The article, which was published the same week as the national demonstration orchestrated by the National Union of Students and the University and Colleges Union, seemed to suggest that Wellings was against this type of action.

Wellings, however, wished to clarify his position on this: “I didn’t like what the sub-editor put as the headline, because I didn’t say ‘Don’t march’, and I think there’s a legitimate role for people who want to protest – you shouldn’t misunderstand me, because that simply wasn’t in the article.”

The question was raised over whether his fears had been realised in the violent action at Millbank. “50,000 people went and had a peaceful day, less than 500 people had something else. It’s slightly distorting because inevitably it’s a home run for the press […] you don’t have to talk about the substantive issue, you can just talk about broken windows and fire extinguishers or Socialist Worker Party.”

Welling also spoke about the place for protests on campus. “The debate for the protest [at University Council on Friday Week Six] has turned into a mash up of all sorts of ideas […] but that, I think, just makes for a confused set of messages and clearly then not every student is on board with every element of the issue,” he said.

“I’m already getting correspondence on that from students,” he continued, “You can see instantly that if you build, not just a complex message, but a mash-up message, you can deter people as much as you can bring them together on a single issue, I think.”

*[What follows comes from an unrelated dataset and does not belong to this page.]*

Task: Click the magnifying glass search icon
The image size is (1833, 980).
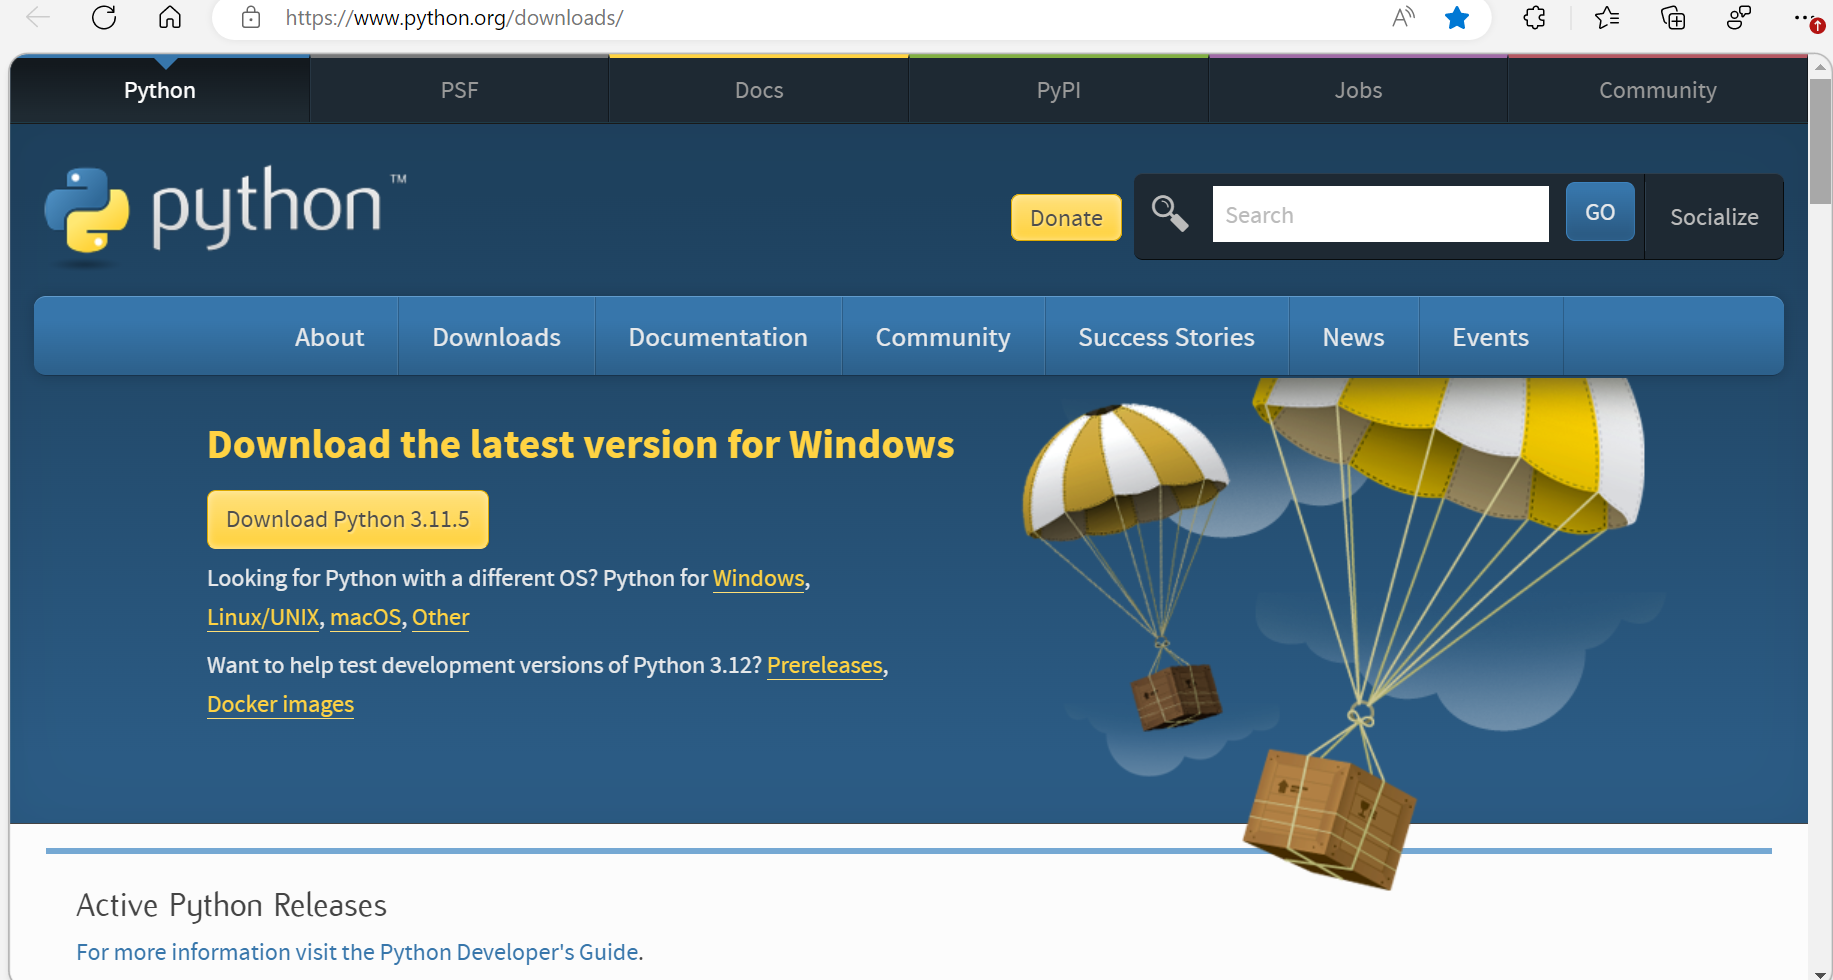Action: pyautogui.click(x=1169, y=213)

He also spoke of their effectiveness: “Does it make a difference? I mean, presumably it makes a difference to the protestors because they think their message got over, but in the long term, in terms of engaging with the government policy, I don’t think that it’s got very much traction, actually.”

When asked if the sentiments expressed in the comment article were a reflection on the relationship between the University and the Students’ Union at Lancaster, Wellings commented: “I think, sort of, fundamentally different, because ultimately, the University won’t determine the cap on fees and it won’t write the White Paper, and so we live at the operational end of it, as a student body and as a university.”

“On the bars we’ve had reviews that have been conducted that students have been involved in. One of the interesting things for me is that if there was a review three years ago […] student body politics turns over every year. I’m not sure that you’d want to rehearse each and every debate each and every time.

He developed his views on student turnover: “With annual change, consistency is actually not the watchword very often because of some of the representation.” He continued, “I don’t think the strategic intent ever would be to take out the student voice, certainly not while I’m Vice Chancellor anyway.”

Still on the topic of the bars, he said: “Whether you like it or not, I formed the view that said every college should have a bar […] If the choice came down to nine bars open six nights a week versus seven bars on campus, which to colleges are going to vote to see their bars close full time? Because that’s the alternative – it’s not nine bars running seven nights a week and all not being used.”

Summing up his views on the Browne Review, he pointed out that “students are not purchasing a degree, they’re purchasing a right to be in an environment to learn”.

He continued: “The layering of that inevitably just [asks] how do we produce something not only for this generation of students, but things for a subsequent generation?”

In support of the original review from Lord Browne, Welling was keen to explain his position, with regards to the Higher Education cuts, and the need for fees.

“Clearly if there were just cuts and no fees we would go back quite a long way,” he said, later adding “[Lord Browne] clearly had crafted a model where in the uncapped bit of the fees, had more and more penalties for universities the higher the fees they charged so there was a disincentive to moving towards infinity […] it solved the price and the volume problem.”